Come spiega anche Reuters, diverse sono le piccole società cinesi che puntano a sbarcare sui mercati azionari Usa lanciando operazioni di Ipo, per permettere ai loro finanziatori e fondatori di ottenere cash sotto forma di dollari Usa: dollari a cui non possono accedere facilmente a casa propria, a causa dei controlli sui capitali in vigore in Cina.
Queste società utilizzano inoltre il loro status di aziende quotate sul Nasdaq per convincere le banche cinese a finanziarle e, spesso, ricevono anche sussidi dalle autorità locali cinesi in quanto quotate in Borsa.

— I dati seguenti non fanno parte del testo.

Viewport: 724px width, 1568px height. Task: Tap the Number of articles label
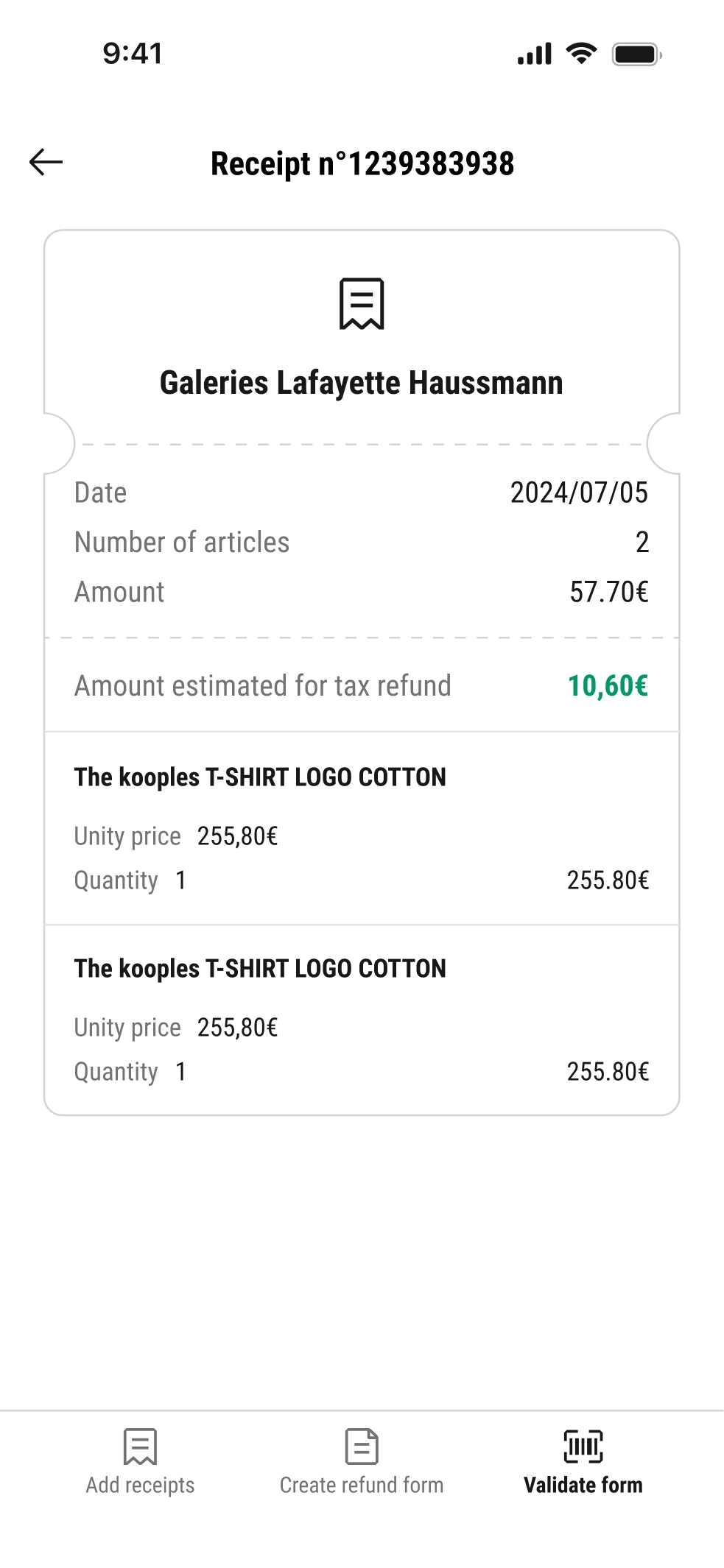(x=182, y=543)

Le regole sui cui sta lavorando il Nasdaq richiederebbero controlli più stringenti da parte delle stesse società di revisione contabile che, secondo alcune fonti, dovrebbero assicurarsi che anche le filiali di franchising rispettino gli standard contabili globali.
Proprio la scorsa settimana, in un’intervista rilasciata a Fox Business, il presidente americano Donald Trump ha annunciato di star guardando in modo molto deciso all’opzione di richiedere alle società cinesi quotate a New York di osservare gli standard contabili Usa. Il problema, però, ha ammesso lui stesso, è che in questo modo le aziende cinesi potrebbero decidere di snobbare la richiesta e quotarsi sui mercati di Londra o Hong Kong.
Di certo Trump le sta tentando tutte per mettere alla Cina i bastoni tra le ruote. Più volte la sua amministrazione ha accusato Pechino di essere responsabile della diffusione, a livello mondiale, del coronavirus-COVID-19, parlando anche di prove schiaccianti di come il virus fosse uscito da un laboratorio di Wuhan.